::: RECORDS SUPPLIED :::
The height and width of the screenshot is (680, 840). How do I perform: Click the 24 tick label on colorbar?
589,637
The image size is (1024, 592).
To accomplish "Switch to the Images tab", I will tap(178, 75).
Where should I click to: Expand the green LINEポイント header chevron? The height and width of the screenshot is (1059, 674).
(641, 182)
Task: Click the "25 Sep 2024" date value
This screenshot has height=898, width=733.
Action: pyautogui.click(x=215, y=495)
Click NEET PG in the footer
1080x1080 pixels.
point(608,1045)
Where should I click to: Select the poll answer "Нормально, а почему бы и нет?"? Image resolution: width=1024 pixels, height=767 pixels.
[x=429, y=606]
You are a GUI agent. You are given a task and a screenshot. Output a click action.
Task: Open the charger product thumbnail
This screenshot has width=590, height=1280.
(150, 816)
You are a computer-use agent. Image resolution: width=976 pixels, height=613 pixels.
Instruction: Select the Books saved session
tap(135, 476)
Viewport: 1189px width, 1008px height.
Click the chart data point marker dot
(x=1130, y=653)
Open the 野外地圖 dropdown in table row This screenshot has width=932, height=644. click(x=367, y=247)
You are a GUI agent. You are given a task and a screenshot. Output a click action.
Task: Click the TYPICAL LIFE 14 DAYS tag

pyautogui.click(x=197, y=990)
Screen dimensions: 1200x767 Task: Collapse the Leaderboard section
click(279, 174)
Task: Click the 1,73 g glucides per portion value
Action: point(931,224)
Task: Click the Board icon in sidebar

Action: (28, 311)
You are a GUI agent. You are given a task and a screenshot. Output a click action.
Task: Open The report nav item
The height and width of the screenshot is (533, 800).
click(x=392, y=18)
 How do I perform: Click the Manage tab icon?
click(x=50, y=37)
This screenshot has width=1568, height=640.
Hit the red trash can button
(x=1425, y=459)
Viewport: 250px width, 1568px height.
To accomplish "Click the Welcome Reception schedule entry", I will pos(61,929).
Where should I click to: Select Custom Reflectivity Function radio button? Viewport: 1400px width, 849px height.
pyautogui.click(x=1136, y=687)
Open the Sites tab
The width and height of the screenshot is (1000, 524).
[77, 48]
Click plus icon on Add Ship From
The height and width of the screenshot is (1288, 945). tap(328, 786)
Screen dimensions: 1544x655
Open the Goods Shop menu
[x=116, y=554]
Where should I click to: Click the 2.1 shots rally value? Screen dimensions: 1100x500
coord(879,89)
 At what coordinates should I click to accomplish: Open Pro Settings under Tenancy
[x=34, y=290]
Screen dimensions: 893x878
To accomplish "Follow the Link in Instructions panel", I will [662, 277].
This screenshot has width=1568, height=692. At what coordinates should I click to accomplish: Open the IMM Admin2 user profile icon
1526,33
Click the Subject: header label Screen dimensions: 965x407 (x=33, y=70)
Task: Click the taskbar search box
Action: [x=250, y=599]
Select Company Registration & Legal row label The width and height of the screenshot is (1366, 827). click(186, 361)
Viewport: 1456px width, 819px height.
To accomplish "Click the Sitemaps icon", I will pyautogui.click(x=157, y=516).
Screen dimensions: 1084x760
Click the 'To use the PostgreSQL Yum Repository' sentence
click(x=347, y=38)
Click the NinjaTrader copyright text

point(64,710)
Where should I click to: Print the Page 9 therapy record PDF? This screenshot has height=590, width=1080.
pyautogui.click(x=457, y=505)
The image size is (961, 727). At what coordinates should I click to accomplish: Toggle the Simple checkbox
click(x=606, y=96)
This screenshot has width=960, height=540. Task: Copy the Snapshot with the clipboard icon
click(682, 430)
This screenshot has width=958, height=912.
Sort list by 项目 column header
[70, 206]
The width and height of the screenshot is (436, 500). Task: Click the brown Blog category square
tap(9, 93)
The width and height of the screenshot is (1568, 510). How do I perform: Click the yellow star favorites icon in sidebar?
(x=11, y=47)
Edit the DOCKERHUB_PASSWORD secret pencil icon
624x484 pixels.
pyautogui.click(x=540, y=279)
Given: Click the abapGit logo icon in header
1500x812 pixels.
:::
PROBLEM TO WORK ON => Retype the records that precede this task, keeping them exactly the same.

RESPONSE FOR THIS EXERCISE =>
The height and width of the screenshot is (680, 840). How do I perform: Click the 24 tick label on colorbar?
589,637
The image size is (1024, 592).
To accomplish "Switch to the Images tab", I will tap(178, 75).
Where should I click to: Expand the green LINEポイント header chevron? The height and width of the screenshot is (1059, 674).
(641, 182)
Task: Click the "25 Sep 2024" date value
This screenshot has height=898, width=733.
Action: pyautogui.click(x=215, y=495)
Click NEET PG in the footer
1080x1080 pixels.
point(608,1045)
Where should I click to: Select the poll answer "Нормально, а почему бы и нет?"? Image resolution: width=1024 pixels, height=767 pixels.
[x=429, y=606]
You are a GUI agent. You are given a task and a screenshot. Output a click action.
Task: Open the charger product thumbnail
This screenshot has width=590, height=1280.
(150, 816)
You are a computer-use agent. Image resolution: width=976 pixels, height=613 pixels.
Instruction: Select the Books saved session
tap(135, 476)
Viewport: 1189px width, 1008px height.
Click the chart data point marker dot
(x=1130, y=653)
Open the 野外地圖 dropdown in table row This screenshot has width=932, height=644. click(x=367, y=247)
You are a GUI agent. You are given a task and a screenshot. Output a click action.
Task: Click the TYPICAL LIFE 14 DAYS tag

pyautogui.click(x=197, y=990)
Screen dimensions: 1200x767 Task: Collapse the Leaderboard section
click(279, 174)
Task: Click the 1,73 g glucides per portion value
Action: point(931,224)
Task: Click the Board icon in sidebar

Action: (28, 311)
You are a GUI agent. You are given a task and a screenshot. Output a click action.
Task: Open The report nav item
The height and width of the screenshot is (533, 800).
click(x=392, y=18)
 How do I perform: Click the Manage tab icon?
click(x=50, y=37)
This screenshot has width=1568, height=640.
Hit the red trash can button
(x=1425, y=459)
Viewport: 250px width, 1568px height.
To accomplish "Click the Welcome Reception schedule entry", I will pos(61,929).
Where should I click to: Select Custom Reflectivity Function radio button? Viewport: 1400px width, 849px height.
pyautogui.click(x=1136, y=687)
Open the Sites tab
The width and height of the screenshot is (1000, 524).
[77, 48]
Click plus icon on Add Ship From
The height and width of the screenshot is (1288, 945). tap(328, 786)
Screen dimensions: 1544x655
Open the Goods Shop menu
[x=116, y=554]
Where should I click to: Click the 2.1 shots rally value? Screen dimensions: 1100x500
coord(879,89)
 At what coordinates should I click to accomplish: Open Pro Settings under Tenancy
[x=34, y=290]
Screen dimensions: 893x878
To accomplish "Follow the Link in Instructions panel", I will [662, 277].
This screenshot has width=1568, height=692. At what coordinates should I click to accomplish: Open the IMM Admin2 user profile icon
1526,33
Click the Subject: header label Screen dimensions: 965x407 (x=33, y=70)
Task: Click the taskbar search box
Action: [x=250, y=599]
Select Company Registration & Legal row label The width and height of the screenshot is (1366, 827). click(186, 361)
Viewport: 1456px width, 819px height.
To accomplish "Click the Sitemaps icon", I will pyautogui.click(x=157, y=516).
Screen dimensions: 1084x760
Click the 'To use the PostgreSQL Yum Repository' sentence
click(x=347, y=38)
Click the NinjaTrader copyright text

point(64,710)
Where should I click to: Print the Page 9 therapy record PDF? This screenshot has height=590, width=1080.
pyautogui.click(x=457, y=505)
The image size is (961, 727). At what coordinates should I click to accomplish: Toggle the Simple checkbox
click(x=606, y=96)
This screenshot has width=960, height=540. Task: Copy the Snapshot with the clipboard icon
click(682, 430)
This screenshot has width=958, height=912.
Sort list by 项目 column header
[70, 206]
The width and height of the screenshot is (436, 500). Task: Click the brown Blog category square
tap(9, 93)
The width and height of the screenshot is (1568, 510). How do I perform: Click the yellow star favorites icon in sidebar?
(x=11, y=47)
Edit the DOCKERHUB_PASSWORD secret pencil icon
624x484 pixels.
pyautogui.click(x=540, y=279)
Given: Click the abapGit logo icon in header
1500x812 pixels.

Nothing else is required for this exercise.